Withholding consent to change of use: Back to basics
What does it mean when a landlord is required to act reasonably in the context […]
What does it mean when a landlord is required to act reasonably in the context of consenting to change of use? In this article Real Estate specialist Andrew Maclean looks at the key aspects which the courts will consider when considering whether it is reasonable for a landlord to withhold its consent to a change of use, and provides practical guidance for landlords, tenants and agents alike.
Landlord and tenant relationship and nature and location of the land
It will not generally be reasonable for a landlord to withhold consent for any reason which is entirely unconnected with the landlord and tenant relationship and/or with the subject matter of lease.
That does not mean, however, that the landlord is not also allowed to take into account wider factual circumstances. For example, the nature and location of the land will be relevant and the courts will consider what would be reasonable in respect of the surrounding land. As a general principle, permitted user clauses should not be enforced in any more restrictive manner than is necessary to protect the value of a landlord’s property, including any adjoining or neighbouring premises of the landlord.
Rent and value of property
It is likely that it would be reasonable for a landlord to withhold consent where the change of use is likely to reduce rent attainable on a review or renewal, to reduce future value of the property and/or to deter future tenants.
In International Drilling Fluids Ltd v Louisville Investments (Uxbridge) Ltd [1] the landlord refused to give its consent to an assignment of the lease on the ground that the proposed use would negatively impact the value of the landlord’s reversionary interest.
The court held that this refusal by the landlord was unreasonable, because by the end of the term of the lease the value of the site as a whole and the letting value of the property would not have reduced and the landlord had no grounds for reasonably apprehending any damage to its interest in the property.
Restrictions on the landlord’s freehold title and breach of covenant
In some cases, there may be a covenant on the landlord’s freehold title which restricts how the land may be used. If so, or if there is any possibility that the proposed use would potentially breach any existing covenant, it is likely to be reasonable for a landlord to refuse consent.
“Consent not to be unreasonably withheld or delayed”
If a permitted use clause contains the wording “not to be unreasonably withheld or delayed”, the landlord cannot refuse the change of use arbitrarily and must provide a timely response.
An unreasonable delay or the imposition of unreasonable conditions would constitute an unreasonable refusal. Similarly, where a reasonable time has passed since the tenant made the application, providing all information reasonably necessary for the landlord to consider such application, a failure on the part of the landlord to give a decision either way this amounts to an unreasonable withholding of consent.
What is a reasonable time?
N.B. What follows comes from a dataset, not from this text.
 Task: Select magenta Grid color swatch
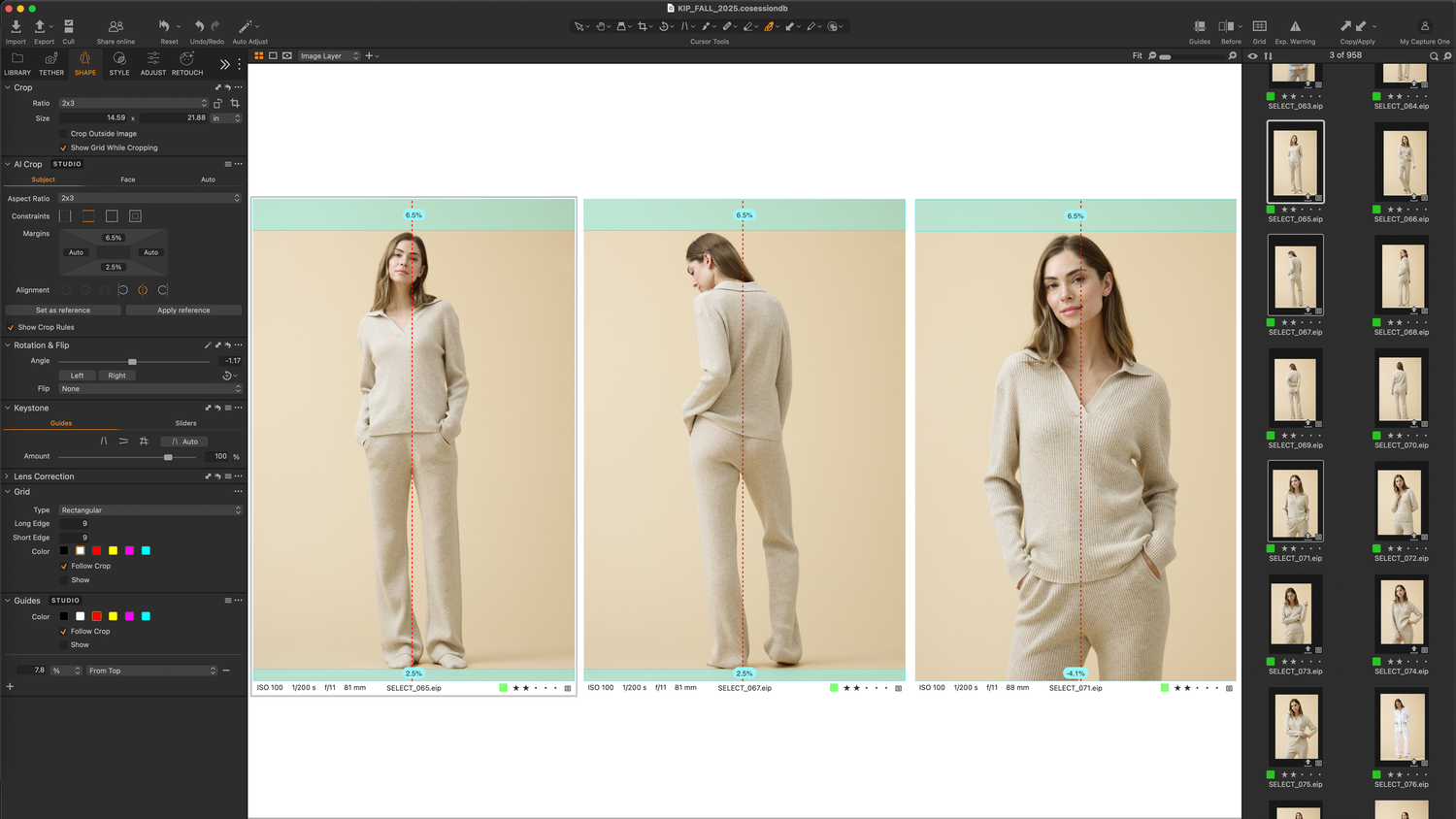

That will depend on the facts of any particular case, but it will generally be measured in days or perhaps weeks, rather than months.
Burden of proof
The burden of proving that consent has been unreasonably withheld falls to the tenant, unless the landlord has not given reasons. If the landlord has not given reasons, the landlord must prove it has acted reasonably.
Practical advice
If consent from the landlord is required under the lease, consent in writing should be requested by the tenant in clear and unambiguous terms, so that there is certainty as to when the application was made and what it proposes. Tenants or their agents should also endeavour to anticipate what information the landlord will require in order to properly consider the application and to provide it upfront, so as to limit the potential for the landlord to delay matters by having to ask for it themselves.
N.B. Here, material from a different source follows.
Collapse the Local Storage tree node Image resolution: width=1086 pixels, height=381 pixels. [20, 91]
If and when a landlord or agent receives any application for consent, it should proactively obtain all information necessary to enable it to properly consider such request, and it must act quickly so as to avoid the possibility of a claim of unreasonable delay.
When deciding whether or not to grant consent, landlords should remember that reasons for refusing consent cannot be entirely unconnected with the landlord and tenant relationship and the terms of the lease. Over and above that, landlords can legitimately consider matters such as whether it would it be reasonable to refuse consent on the basis of any wider estate; whether the change of use would affect the reversionary value of the property; and whether it would deter any future tenants.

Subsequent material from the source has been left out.